Automated code changes are a common practice for all developers. By lowering the cost and effort required to change code at scale, we’ll make it commonplace to do small, incremental codebase health operations, instead of postponing to another day. We will know we have achieved this when it is as intuitive to change code across the entire codebase as in an IDE.
Making that happen requires two layers. First, making it easy to run code rewrite steps to create changesets across many repositories and codehosts, provided you know how to write those code rewrite steps. Second, making it easy to discover, use, reuse and write code rewrite steps.

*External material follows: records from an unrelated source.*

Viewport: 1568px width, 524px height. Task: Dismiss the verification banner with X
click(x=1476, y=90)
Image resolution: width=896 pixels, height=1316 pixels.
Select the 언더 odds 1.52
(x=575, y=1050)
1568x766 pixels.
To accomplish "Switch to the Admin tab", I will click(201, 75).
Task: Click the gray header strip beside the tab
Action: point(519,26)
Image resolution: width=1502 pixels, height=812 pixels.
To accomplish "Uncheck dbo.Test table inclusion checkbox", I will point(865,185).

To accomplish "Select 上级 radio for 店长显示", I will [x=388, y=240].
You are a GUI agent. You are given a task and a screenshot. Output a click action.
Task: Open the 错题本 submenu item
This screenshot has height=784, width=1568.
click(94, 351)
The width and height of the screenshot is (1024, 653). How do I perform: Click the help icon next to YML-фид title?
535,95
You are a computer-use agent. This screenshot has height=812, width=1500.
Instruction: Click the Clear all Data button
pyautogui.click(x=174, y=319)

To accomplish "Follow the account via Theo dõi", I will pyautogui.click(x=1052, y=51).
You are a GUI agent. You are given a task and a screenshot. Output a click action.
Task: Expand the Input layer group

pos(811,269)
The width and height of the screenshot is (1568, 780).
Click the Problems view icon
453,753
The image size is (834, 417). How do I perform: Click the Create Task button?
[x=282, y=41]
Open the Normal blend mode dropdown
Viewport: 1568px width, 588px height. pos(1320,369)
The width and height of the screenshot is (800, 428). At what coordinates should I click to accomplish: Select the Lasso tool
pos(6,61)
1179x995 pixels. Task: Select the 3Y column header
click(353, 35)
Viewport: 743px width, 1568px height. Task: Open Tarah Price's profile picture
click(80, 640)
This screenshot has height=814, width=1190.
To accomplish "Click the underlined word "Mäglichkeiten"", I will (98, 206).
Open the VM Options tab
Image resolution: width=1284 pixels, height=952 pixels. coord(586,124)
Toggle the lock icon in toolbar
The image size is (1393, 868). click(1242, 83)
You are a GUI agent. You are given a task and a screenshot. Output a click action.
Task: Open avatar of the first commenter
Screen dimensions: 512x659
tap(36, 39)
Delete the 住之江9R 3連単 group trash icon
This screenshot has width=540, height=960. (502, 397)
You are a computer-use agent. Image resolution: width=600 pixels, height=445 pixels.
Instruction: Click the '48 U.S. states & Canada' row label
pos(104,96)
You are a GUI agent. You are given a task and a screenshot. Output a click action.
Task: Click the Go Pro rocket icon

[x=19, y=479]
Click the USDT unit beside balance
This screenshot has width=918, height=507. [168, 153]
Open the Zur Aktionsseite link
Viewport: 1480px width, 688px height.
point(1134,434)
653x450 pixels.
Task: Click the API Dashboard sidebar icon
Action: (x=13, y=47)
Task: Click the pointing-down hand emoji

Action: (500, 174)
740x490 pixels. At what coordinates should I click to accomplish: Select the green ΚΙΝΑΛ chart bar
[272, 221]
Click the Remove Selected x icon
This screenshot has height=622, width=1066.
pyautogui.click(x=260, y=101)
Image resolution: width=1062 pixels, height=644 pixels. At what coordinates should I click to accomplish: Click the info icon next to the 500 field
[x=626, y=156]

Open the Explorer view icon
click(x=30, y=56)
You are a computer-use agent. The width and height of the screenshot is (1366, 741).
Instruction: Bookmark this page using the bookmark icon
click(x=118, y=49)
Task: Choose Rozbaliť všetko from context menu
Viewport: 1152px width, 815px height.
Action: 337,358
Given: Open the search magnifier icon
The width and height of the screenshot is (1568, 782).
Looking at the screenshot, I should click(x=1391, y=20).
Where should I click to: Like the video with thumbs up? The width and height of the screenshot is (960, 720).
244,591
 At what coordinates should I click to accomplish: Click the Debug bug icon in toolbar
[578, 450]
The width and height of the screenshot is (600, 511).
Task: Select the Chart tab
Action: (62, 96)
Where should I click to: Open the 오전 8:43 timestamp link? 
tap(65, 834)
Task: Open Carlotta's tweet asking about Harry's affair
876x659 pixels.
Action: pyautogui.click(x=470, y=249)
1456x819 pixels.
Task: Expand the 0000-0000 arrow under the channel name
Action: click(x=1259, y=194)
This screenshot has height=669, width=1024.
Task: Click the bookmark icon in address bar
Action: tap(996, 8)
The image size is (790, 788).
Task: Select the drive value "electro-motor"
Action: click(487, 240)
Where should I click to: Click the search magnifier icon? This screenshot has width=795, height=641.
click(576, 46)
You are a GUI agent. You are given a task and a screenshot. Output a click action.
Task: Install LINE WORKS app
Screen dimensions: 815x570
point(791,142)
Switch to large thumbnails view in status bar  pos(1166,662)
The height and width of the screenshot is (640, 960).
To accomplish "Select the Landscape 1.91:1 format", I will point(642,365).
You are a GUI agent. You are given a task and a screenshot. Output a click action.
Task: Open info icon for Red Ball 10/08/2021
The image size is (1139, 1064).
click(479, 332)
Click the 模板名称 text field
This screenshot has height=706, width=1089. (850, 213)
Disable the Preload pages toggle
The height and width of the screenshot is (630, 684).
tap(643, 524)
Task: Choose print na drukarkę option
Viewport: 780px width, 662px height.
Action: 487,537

We allow developers to focus on changing their code, without having to do any plumbing (building scripts to interact with codehosts and integrate with other tools and workflow). We help them drive changesets to completion without having to rely on spreadsheets and heavy project management, as these steps are painful and time consuming, which encourages keeping old code around. We also help developers find, build and share the code rewrite steps they need to achieve their goals. We do this because we think developer’s time is better spent shipping products than building plumbing and doing project management, and because having a frictionless way to make code changes will encourage all developers to keep the codebase quality high over time.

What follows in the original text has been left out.